- Data provided
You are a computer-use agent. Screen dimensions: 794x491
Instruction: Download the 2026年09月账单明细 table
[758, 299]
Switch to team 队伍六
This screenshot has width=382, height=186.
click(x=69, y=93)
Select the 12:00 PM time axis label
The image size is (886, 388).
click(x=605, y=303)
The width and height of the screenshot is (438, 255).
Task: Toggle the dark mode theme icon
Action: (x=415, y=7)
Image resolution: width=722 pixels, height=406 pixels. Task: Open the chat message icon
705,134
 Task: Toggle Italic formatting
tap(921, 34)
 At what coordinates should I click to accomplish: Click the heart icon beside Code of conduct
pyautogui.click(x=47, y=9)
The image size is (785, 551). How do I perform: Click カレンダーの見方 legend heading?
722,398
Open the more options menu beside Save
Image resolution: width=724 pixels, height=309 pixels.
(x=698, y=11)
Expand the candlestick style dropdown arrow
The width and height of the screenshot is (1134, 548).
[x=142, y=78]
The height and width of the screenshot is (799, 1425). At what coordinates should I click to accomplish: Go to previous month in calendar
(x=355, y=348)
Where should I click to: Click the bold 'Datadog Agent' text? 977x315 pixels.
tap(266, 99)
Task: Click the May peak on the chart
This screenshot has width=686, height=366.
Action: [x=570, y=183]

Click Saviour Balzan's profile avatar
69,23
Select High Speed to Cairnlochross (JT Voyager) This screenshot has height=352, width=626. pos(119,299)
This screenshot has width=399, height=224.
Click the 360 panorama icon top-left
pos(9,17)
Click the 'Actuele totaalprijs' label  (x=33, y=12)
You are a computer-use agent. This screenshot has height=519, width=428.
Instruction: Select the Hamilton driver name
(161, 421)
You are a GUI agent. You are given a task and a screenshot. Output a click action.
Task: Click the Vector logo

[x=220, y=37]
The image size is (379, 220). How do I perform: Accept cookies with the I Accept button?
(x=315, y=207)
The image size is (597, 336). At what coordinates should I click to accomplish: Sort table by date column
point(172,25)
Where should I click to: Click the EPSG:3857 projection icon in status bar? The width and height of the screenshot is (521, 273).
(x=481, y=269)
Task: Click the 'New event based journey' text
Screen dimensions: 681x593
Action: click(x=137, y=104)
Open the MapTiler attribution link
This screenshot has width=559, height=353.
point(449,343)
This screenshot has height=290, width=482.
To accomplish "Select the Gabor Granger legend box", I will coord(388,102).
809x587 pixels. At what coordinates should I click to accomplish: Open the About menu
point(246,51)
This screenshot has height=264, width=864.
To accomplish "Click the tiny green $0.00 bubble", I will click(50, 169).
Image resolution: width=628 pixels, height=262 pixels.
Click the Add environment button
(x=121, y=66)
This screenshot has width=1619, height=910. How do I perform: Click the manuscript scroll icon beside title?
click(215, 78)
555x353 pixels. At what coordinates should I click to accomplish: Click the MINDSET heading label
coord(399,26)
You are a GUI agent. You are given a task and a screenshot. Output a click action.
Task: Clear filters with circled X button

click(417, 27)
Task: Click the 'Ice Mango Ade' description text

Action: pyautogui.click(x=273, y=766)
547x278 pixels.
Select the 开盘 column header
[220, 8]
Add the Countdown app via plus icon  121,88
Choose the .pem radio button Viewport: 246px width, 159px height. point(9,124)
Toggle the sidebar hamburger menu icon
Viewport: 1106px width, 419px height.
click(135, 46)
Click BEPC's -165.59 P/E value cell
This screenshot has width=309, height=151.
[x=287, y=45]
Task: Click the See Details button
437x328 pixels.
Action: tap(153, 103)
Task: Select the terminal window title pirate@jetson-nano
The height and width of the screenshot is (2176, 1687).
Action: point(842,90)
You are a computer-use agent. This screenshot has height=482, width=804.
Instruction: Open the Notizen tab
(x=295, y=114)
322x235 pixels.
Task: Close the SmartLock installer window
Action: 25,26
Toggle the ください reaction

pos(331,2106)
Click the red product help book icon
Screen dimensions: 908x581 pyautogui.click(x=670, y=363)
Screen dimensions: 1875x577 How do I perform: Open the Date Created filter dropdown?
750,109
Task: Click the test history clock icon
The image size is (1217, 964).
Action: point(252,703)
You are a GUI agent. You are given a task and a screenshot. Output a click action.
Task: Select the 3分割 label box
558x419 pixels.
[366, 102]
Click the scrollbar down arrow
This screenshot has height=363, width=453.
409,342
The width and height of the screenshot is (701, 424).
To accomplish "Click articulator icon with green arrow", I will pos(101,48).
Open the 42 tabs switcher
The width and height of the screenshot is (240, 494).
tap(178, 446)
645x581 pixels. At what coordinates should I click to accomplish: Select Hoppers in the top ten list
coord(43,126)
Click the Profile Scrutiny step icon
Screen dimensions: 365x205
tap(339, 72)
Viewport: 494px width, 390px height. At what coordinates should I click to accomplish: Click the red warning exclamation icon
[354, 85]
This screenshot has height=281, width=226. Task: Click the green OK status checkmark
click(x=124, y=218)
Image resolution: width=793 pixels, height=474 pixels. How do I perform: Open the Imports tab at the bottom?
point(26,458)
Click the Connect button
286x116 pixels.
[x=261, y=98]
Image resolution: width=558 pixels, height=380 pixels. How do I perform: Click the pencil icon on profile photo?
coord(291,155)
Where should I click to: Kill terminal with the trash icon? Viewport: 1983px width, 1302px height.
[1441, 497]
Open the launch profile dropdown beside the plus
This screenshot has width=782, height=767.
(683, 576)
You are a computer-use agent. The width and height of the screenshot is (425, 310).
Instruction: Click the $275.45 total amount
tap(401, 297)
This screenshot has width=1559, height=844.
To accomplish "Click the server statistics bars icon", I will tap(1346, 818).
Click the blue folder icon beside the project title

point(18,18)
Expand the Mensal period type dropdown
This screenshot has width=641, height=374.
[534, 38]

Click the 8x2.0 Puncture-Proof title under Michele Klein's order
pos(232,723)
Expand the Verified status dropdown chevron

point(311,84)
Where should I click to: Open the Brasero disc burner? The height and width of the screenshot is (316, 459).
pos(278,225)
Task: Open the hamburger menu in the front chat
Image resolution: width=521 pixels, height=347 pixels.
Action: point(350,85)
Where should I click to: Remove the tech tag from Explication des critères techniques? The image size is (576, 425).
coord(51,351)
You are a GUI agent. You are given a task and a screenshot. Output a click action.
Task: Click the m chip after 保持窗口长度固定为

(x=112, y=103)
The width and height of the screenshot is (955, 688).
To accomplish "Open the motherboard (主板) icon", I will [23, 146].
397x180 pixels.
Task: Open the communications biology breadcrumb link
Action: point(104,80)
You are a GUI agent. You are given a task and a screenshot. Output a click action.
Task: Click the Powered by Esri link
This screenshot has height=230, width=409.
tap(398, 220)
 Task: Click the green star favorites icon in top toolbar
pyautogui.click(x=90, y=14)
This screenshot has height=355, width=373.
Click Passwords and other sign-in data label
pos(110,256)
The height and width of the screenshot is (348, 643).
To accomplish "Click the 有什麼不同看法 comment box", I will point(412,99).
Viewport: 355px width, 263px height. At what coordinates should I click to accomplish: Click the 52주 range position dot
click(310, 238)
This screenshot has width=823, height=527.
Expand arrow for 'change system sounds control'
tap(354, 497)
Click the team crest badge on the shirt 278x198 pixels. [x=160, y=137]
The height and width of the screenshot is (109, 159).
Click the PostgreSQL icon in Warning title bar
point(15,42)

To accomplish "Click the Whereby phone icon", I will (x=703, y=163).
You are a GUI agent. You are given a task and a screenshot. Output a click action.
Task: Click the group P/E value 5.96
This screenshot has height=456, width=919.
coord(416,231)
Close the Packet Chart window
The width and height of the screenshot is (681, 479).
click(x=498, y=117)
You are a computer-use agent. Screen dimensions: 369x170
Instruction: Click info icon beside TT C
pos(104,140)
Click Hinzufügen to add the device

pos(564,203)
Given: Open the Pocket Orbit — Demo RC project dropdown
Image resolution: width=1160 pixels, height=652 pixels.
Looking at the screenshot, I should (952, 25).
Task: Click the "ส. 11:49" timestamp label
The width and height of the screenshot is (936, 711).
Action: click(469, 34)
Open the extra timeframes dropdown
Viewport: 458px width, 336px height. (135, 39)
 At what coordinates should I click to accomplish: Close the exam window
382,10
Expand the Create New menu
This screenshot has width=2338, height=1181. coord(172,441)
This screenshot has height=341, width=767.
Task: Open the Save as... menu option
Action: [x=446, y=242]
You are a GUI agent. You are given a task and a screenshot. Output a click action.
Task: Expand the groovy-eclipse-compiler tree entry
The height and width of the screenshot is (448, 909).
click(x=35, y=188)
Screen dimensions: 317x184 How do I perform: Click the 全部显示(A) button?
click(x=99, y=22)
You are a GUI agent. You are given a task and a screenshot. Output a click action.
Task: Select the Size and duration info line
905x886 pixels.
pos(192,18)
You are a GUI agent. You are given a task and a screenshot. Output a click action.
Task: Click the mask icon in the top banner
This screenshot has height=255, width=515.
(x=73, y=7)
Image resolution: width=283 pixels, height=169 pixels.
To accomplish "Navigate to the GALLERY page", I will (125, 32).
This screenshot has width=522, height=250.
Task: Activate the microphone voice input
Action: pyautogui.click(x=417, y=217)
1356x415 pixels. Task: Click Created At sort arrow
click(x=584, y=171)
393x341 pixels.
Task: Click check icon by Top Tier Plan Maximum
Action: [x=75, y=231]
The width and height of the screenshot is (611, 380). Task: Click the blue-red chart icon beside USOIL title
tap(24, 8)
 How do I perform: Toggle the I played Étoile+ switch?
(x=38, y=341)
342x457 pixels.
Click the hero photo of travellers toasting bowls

- Problem to solve
Render the records between the lines holding "The height and width of the screenshot is (348, 643)." and "click(310, 238)", inclusive, as a two-column CSV headed task and answer. Give one row for each task with its answer, and put each value in a single quoted field with line breaks replaced by spaces.

- Answer to the exercise
task,answer
"The height and width of the screenshot is (348, 643). To accomplish ""Click the 有什麼不同看法 comment box"",","I will point(412,99)."
"Viewport: 355px width, 263px height. At what coordinates should I click to accomplish: Click the 52주 range position dot","click(310, 238)"